今日は娘ぶー子の学校が早出の日、5時半起きである。
そして今日こそ、迫り来る九州、つまりダンナの両親のために、部屋を片付けなくてはならない日でもあった。
昨夜はボジョレー解禁でそれも危ぶまれたが、しっかり意識を持ったまま深夜12時半、ネトゲからログアウトしようとしていた。
その時・・・。
「何か回ります??」
すれ違いの法則である。
落ちようと思うと出会ってしまう、ネトゲ上でたびたび起こる現象だ。
ちなみに「回ります?」というのは、「一緒にモンスターをひとハントしましょうか?」という意味である。
相手は最近私達の仲間になったばかりの人である。
熟練ハンターの彼が、いまだ初心者と代わり映えのしない私に、声をかけてくれたのだ。
ありがたき光栄。
しかし、私には明日がある。正確には「今日」になっていたが。
「じゃあ、シメにひとつ、お願いします!」
まぁ1クエストせいぜい15分だ。
こういう交流があるからこそ、ネットゲームが楽しいのである。
私は、自分では倒せない敵のところに、同行をお願いした。
「すみません!もう1回お願いします!!」
「リベンジ、行かせてください!!」
「時間大丈夫ですか?」
「ちくしょー、もう1回!!」
しかし、どうしても倒せずムキになってしまったのは彼の方であった。
彼の名誉のために言うが、彼が弱いのではない。
私が全く役に立たないので、ほとんど彼のソロクエスト状態になっていたのだ。
「・・・すみません、もう明日があるので限界です・・・。」と言ったのは2時半。
それから皿を洗ったり朝御飯を作ったりしたので寝たのは3時、2時間半睡眠である。
あまりに眠いので、朝御飯を出したらダンナが起きるまでの数十分を寝ることにしたのだが、やっとウトウトしてきたところでぶー子が寝室に現れた。
「ごめんー。今日一限、ないんだっった。」
なに!?
起き損か!!
しかも何でこの貴重な数十分にわざわざ言いに来るんだよEE:AE4E5
「だから、おとんの朝御飯、私が出しておくよー。」
お?ラッキー。いや違うか。あ?どっちだ??
まぁとりあえず、それによって再び眠りに入ることができたが、何か、やらなきゃならない事がいっぱいあったような・・・。
そうだった、明日着て行くからと、頼まれていたのだ。
く~~。
それでもギリギリの10時半まで寝ていた。
洗濯が終わってもまだまだ眠い。
ソファで目を閉じると、あっという間にあっちの世界に引っ張られる。
その時、電話が鳴った。
インターホン同様、こちらの音もバカでかい。
ああうるさい、と受話器を上げると、相手は保険屋だった。
もう考えるよりも早く、「すみません、今ちょっと手がふさがってまして!!」とまくし立てた。

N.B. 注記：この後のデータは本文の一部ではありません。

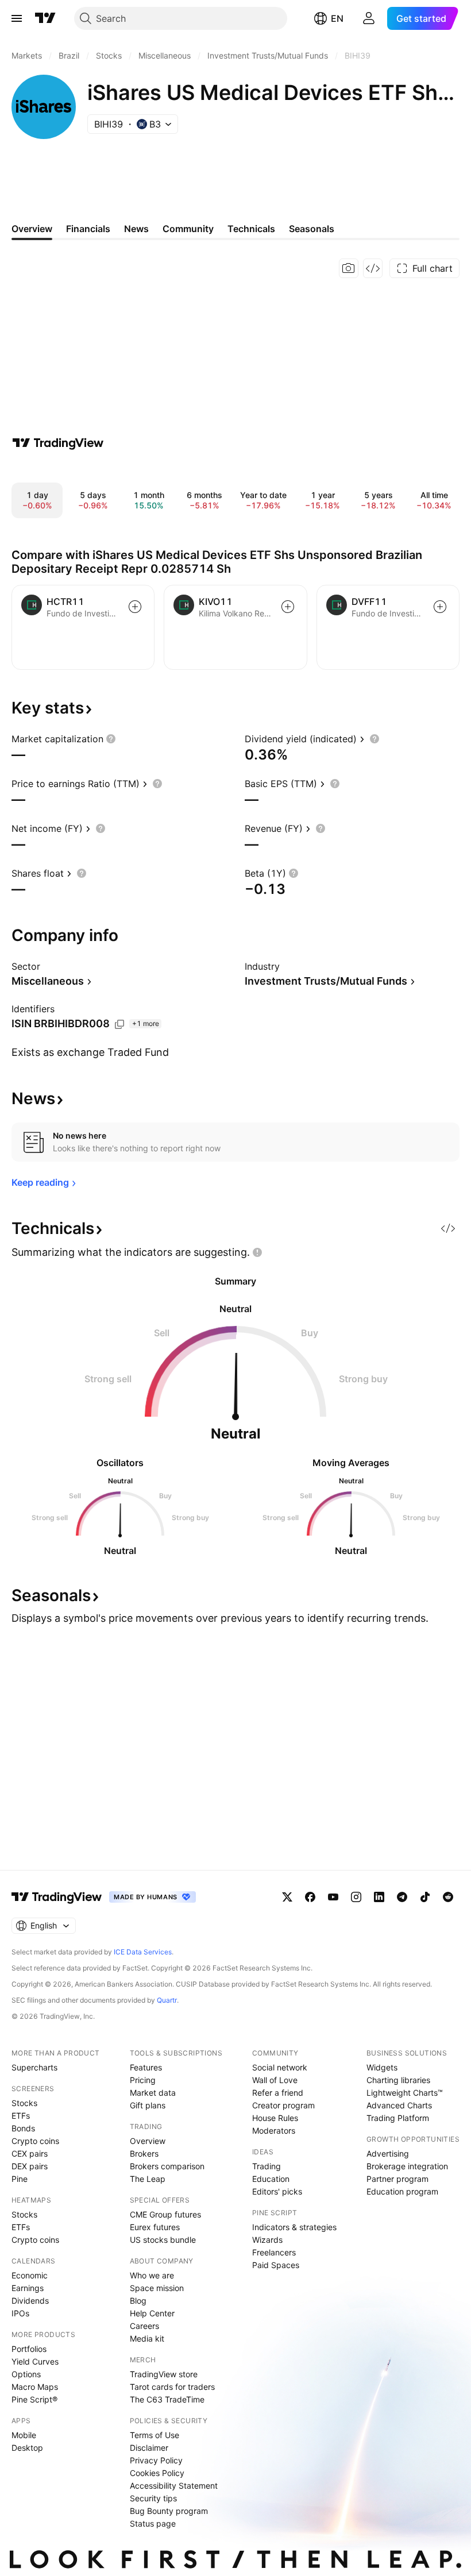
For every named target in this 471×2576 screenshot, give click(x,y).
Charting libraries (398, 2080)
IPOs (20, 2313)
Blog (138, 2300)
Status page (153, 2523)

受話器取ったんだからふさがっちゃいないのだが、圧倒されて「は、は、はい、お忙しいところ、申し訳ありません」と、すぐに撃退された。
じゃあもっと寝るか。
しかしだ。
今起きれば1時間、掃除ができる。
明日は九州が来るぞ。
窓枠にカビ生えてたぞ。
インターホンに蜘蛛の巣、張ってたぞ。
あぁ今の電話、神の使いだ。
昨日とおとといは表具屋の格好した使いが来たのだ。
そうなのだ。
こうして神は時々、私にチャンスをくれるのだった。
あとで後悔しないで済むように、起こしに来てくれたのだ。
デッドラインが近いので、昨日よりはハキハキ動いたぽ子である。
しかし、まともな部屋には、まだ程遠い。